This is a two part question. First I'm being tasked with the following:
Given $f(z)=\frac{e^{iz}}{z^2+2}$, show that the coefficients for the Taylor expansion with center 0 follow the recursive formula, $a_0=\frac{1}{2}$, $a_1=\frac{i}{2}$ and $a_k = \frac{1}{2}\left(\frac{i^k}{k!}-a_{k-2}\right)$ for $k>2$.
I have no trouble showing $a_0$ and $a_1$, however I have no idea how to show the $k$'th term. Differentiating seems to be an awful mess.
Next I should calculate the following integral:
$$I=\frac{1}{2\pi i}\int_{\partial K\left(\frac{1}{4},\frac{1}{2}\right)}\frac{e^{iz}}{(z^2+2)z^6}dz$$
I think the solution to this is to use Cauchy's integral formula for the $n$'th derivative and show that $a_5=I$. The reason I'm uncertain is because the ball is not centered around 0 but $\frac{1}{4}$. Does that pose a problem or it the solution ($I=a_5$) correct?
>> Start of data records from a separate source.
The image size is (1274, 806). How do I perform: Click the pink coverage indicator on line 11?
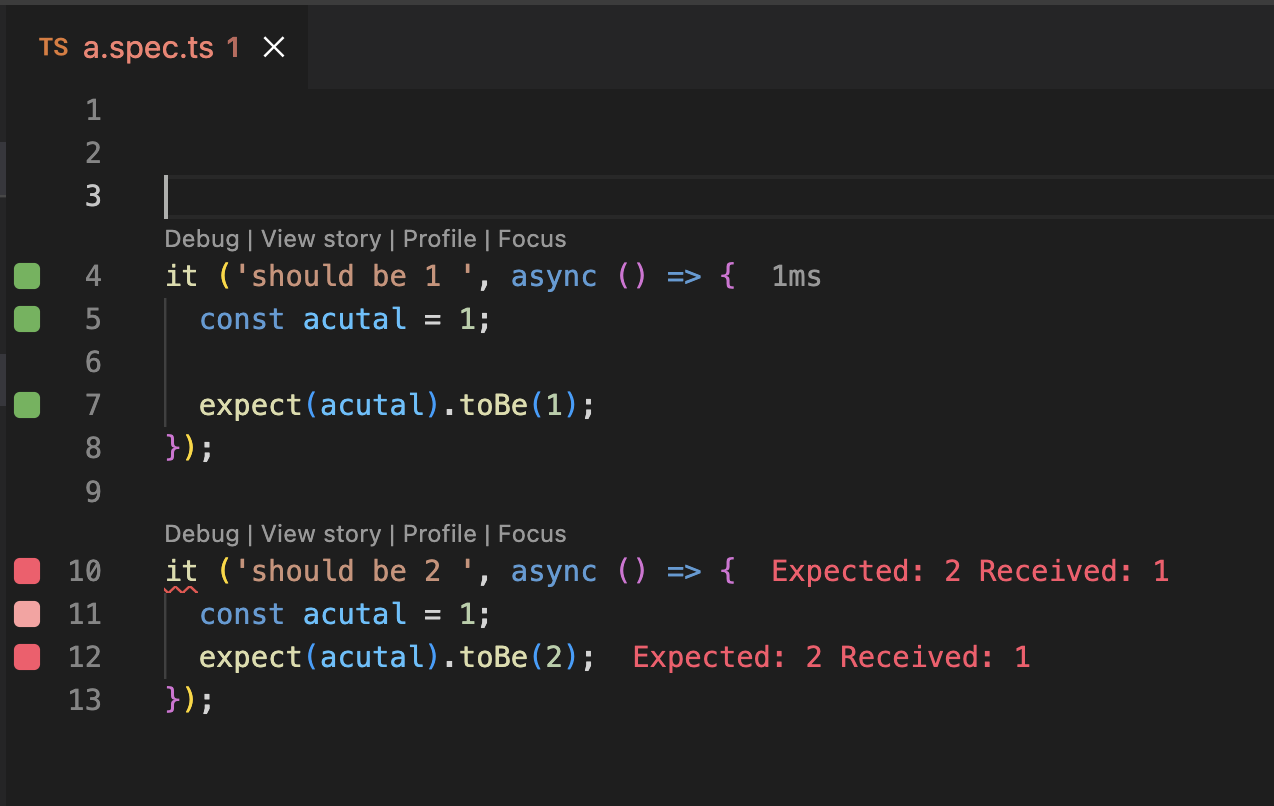click(27, 613)
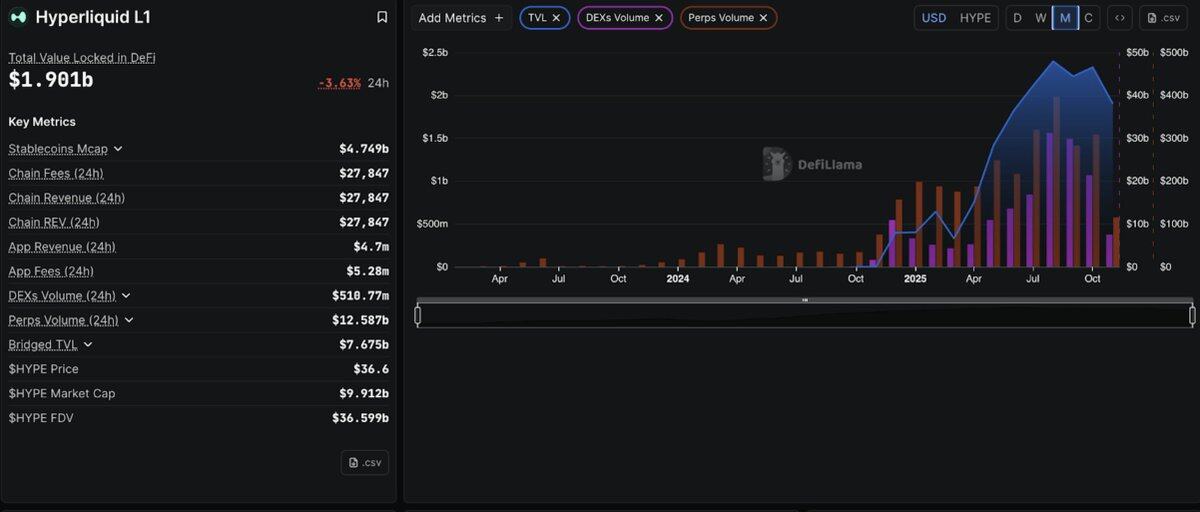The height and width of the screenshot is (512, 1200).
Task: Expand the DEXs Volume (24h) row
Action: 126,296
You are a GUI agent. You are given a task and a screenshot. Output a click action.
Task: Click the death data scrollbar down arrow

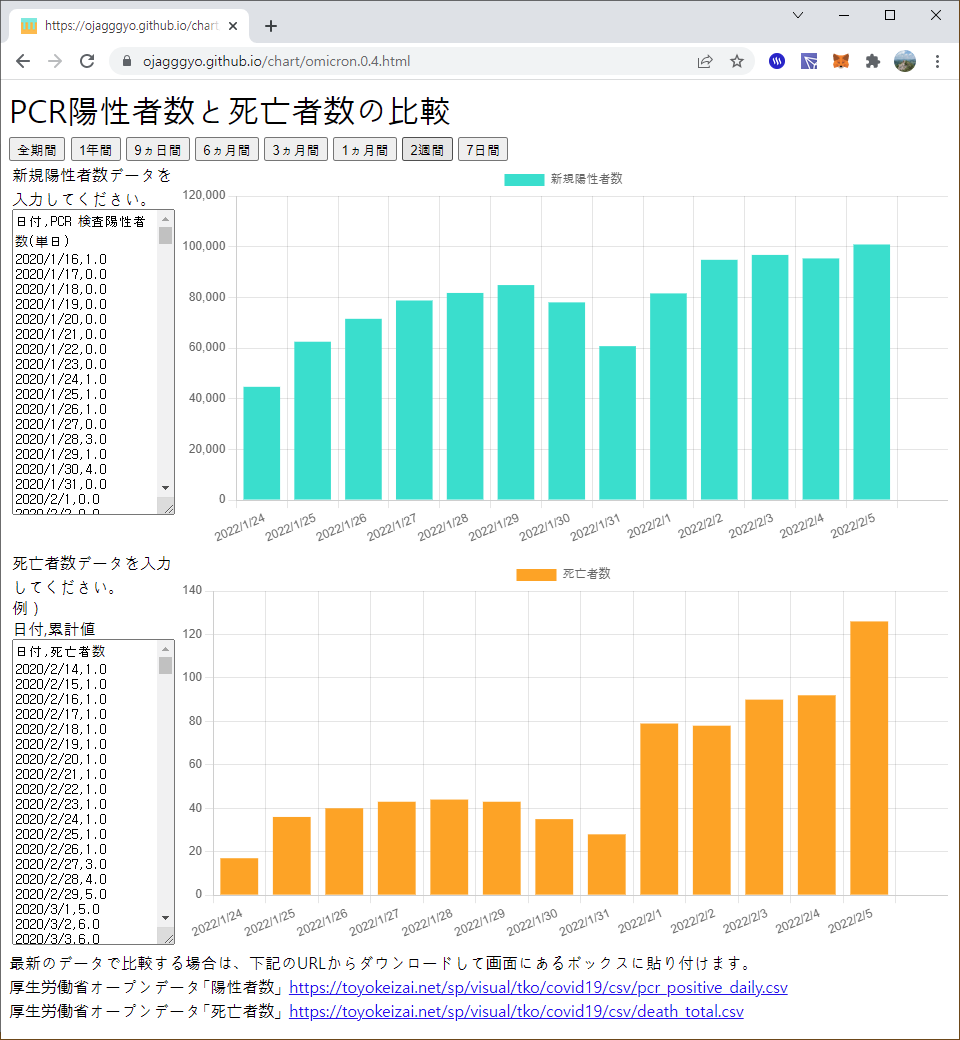click(x=165, y=917)
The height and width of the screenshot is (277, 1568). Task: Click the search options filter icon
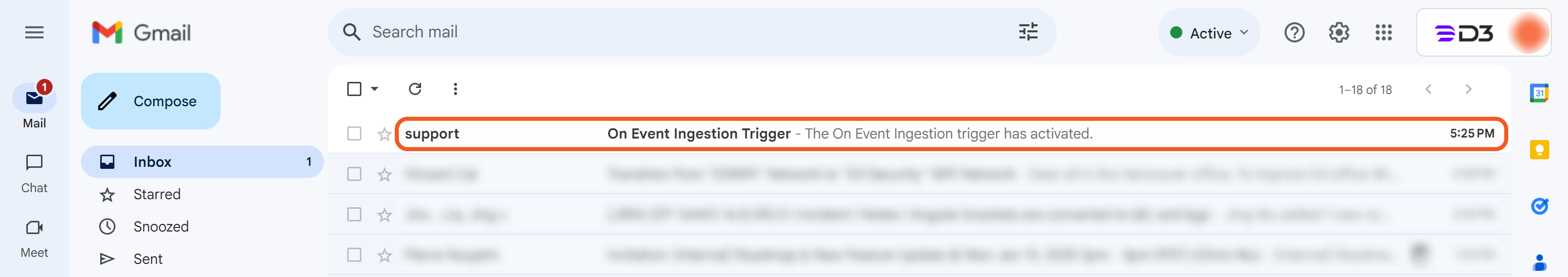(1028, 32)
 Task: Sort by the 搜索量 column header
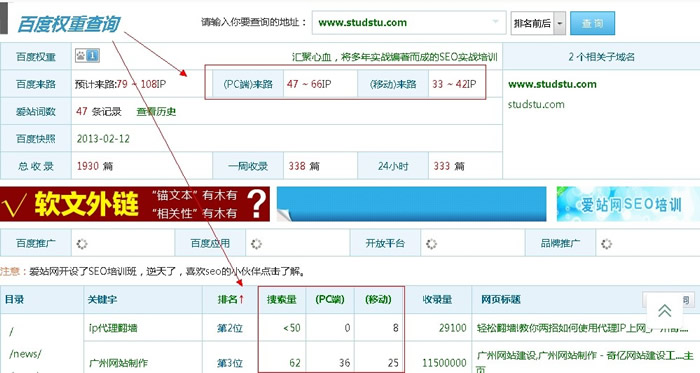coord(282,299)
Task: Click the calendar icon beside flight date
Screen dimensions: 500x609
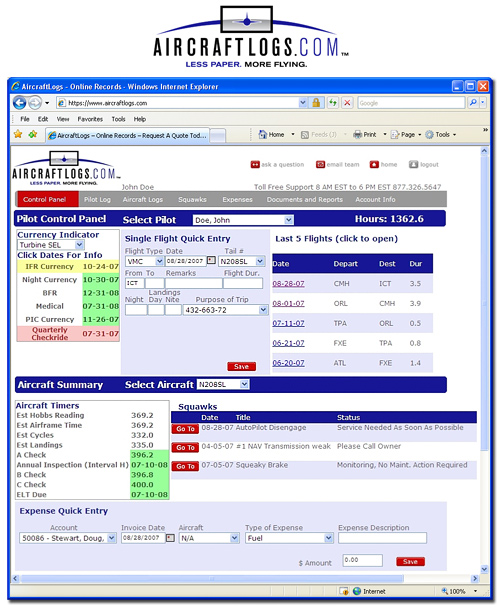Action: pyautogui.click(x=211, y=260)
If$$f(z)=a_0+a_1z+a_2z^2+a_3z^3+\cdots,$$then\begin{align}1+iz+\frac{i^2}{2!}z^2+\frac{i^3}{3!}z^3+\cdots&=e^{iz}\\&=(z^2+2)f(z)\\&=(z^2+2)\left(a_0+a_1z+a_2z^2+a_3z^3+\cdots\right)\\&=2a_0+2a_1z+(2a_2+a_0)z^2+(2a_3+a_1)z^3+\cdots\end{align}and from this equality you get that$$k\geqslant2\implies 2a_k+a_{k-2}=\frac{i^k}{k!}.$$
Concerning the rest of the problem, you just apply Cauchy's integral formula. The fact that the ball is not centered at $0$ is no relevant. What matters is that you are computing an integral over a loop around $0$.